I have a bunch of popcorn growing in my back yard, and as I was harvesting it, I found an ear with completely white kernels. There was absolutely no color whatsoever, but the seeds were fully developed. The rest of the popcorn is dark red, and it all comes from the same packet of seeds. The cob was also white instead of pink like the rest. What causes this? How common is it?
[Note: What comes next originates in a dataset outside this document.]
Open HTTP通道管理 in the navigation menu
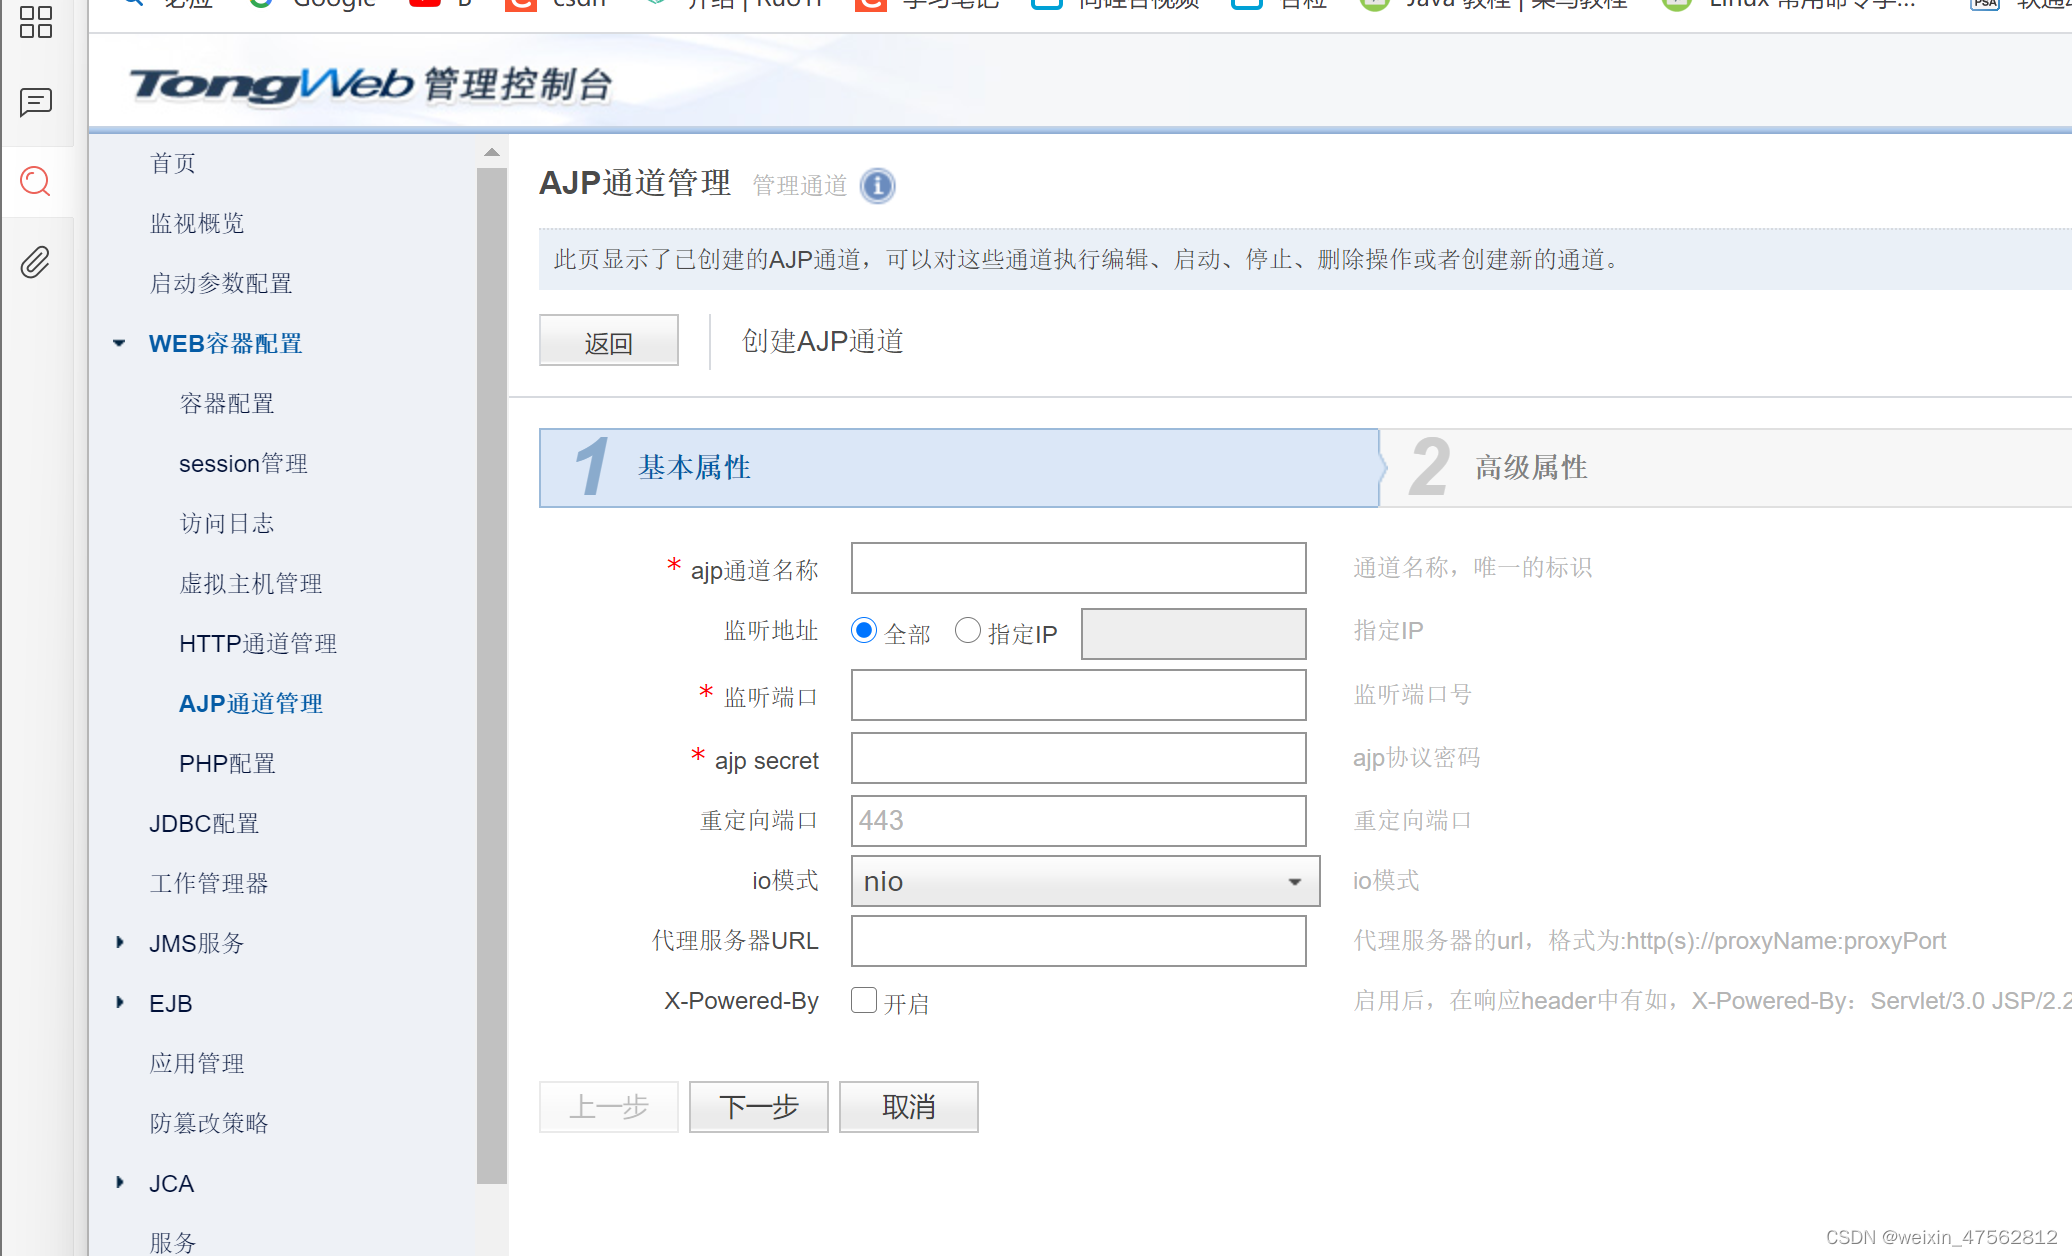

What causes it is a lack of pigment. What causes that is either the loss of a gene necesary to making pigment, or a mutation that disrupts the production of the pigment. Like you said, it’s albino corn - just like other living things can lose pigment.

you might try saving some of those seeds and planting them next year for more albino corn.

There are all kinds of colour varieties - some of them are wholly white, others have a mixture of any or all of yellow, white, red, black and blue kernels.

If you planted the stuff from seed (as opposed to buying trays of seedlings), you’d have noticed a different coloured seed when you planted it, in which case it could be a ‘sport’ - a spontaneous mutation, or it could just be that the parent plant happened to receive a stray pollen grain from a white variety growing nearby - it would still develop into a red seed (as determined by the physiology of the female parent plant), but would contain genes from the white male parent.

Sorry, that wasn’t particularly clear; what I was trying to say is that normally, the most likely cause for this sort of thing is that a stray seed from a different variety gets mixed in somewhere along the line, but if you planted the things from seed and all the seeds were red, then the cause is either spontaneous mutation or mixed parentage.